■ Records shown ■
* * *
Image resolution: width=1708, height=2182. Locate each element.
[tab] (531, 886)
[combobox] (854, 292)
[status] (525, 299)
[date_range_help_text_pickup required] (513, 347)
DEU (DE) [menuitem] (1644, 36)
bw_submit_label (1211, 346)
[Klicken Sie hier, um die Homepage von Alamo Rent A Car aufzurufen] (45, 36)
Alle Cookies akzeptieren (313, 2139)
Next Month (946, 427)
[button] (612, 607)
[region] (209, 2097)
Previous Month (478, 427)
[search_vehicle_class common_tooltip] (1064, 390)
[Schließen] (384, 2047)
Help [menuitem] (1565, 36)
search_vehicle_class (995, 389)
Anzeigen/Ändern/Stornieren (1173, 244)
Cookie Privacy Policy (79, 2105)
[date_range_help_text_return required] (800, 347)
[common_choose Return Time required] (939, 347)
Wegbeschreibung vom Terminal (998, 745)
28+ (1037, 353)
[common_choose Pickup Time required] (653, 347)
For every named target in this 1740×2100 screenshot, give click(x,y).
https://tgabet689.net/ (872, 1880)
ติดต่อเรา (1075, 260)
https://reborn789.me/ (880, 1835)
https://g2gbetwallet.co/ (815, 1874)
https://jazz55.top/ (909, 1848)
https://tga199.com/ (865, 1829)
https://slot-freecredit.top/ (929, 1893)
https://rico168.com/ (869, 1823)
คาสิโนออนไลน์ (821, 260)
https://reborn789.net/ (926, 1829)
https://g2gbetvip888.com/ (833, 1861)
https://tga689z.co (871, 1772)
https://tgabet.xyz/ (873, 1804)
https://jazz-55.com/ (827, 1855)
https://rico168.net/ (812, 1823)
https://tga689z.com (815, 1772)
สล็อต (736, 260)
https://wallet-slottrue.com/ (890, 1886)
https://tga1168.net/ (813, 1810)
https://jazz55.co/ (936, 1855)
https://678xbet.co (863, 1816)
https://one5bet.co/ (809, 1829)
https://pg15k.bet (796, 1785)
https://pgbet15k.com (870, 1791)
* * *
■ Prompt ■
Write the records out again so that each one matches the original exactly.

■ Answer space ■
Image resolution: width=1708, height=2182. Locate each element.
[tab] (531, 886)
[combobox] (854, 292)
[status] (525, 299)
[date_range_help_text_pickup required] (513, 347)
DEU (DE) [menuitem] (1644, 36)
bw_submit_label (1211, 346)
[Klicken Sie hier, um die Homepage von Alamo Rent A Car aufzurufen] (45, 36)
Alle Cookies akzeptieren (313, 2139)
Next Month (946, 427)
[button] (612, 607)
[region] (209, 2097)
Previous Month (478, 427)
[search_vehicle_class common_tooltip] (1064, 390)
[Schließen] (384, 2047)
Help [menuitem] (1565, 36)
search_vehicle_class (995, 389)
Anzeigen/Ändern/Stornieren (1173, 244)
Cookie Privacy Policy (79, 2105)
[date_range_help_text_return required] (800, 347)
[common_choose Return Time required] (939, 347)
Wegbeschreibung vom Terminal (998, 745)
28+ (1037, 353)
[common_choose Pickup Time required] (653, 347)
For every named target in this 1740×2100 screenshot, give click(x,y).
https://tgabet689.net/ (872, 1880)
ติดต่อเรา (1075, 260)
https://reborn789.me/ (880, 1835)
https://g2gbetwallet.co/ (815, 1874)
https://jazz55.top/ (909, 1848)
https://tga199.com/ (865, 1829)
https://slot-freecredit.top/ (929, 1893)
https://rico168.com/ (869, 1823)
คาสิโนออนไลน์ (821, 260)
https://reborn789.net/ (926, 1829)
https://g2gbetvip888.com/ (833, 1861)
https://tga689z.co (871, 1772)
https://tgabet.xyz/ (873, 1804)
https://jazz-55.com/ (827, 1855)
https://rico168.net/ (812, 1823)
https://tga689z.com (815, 1772)
สล็อต (736, 260)
https://wallet-slottrue.com/ (890, 1886)
https://tga1168.net/ (813, 1810)
https://jazz55.co/ (936, 1855)
https://678xbet.co (863, 1816)
https://one5bet.co/ (809, 1829)
https://pg15k.bet (796, 1785)
https://pgbet15k.com (870, 1791)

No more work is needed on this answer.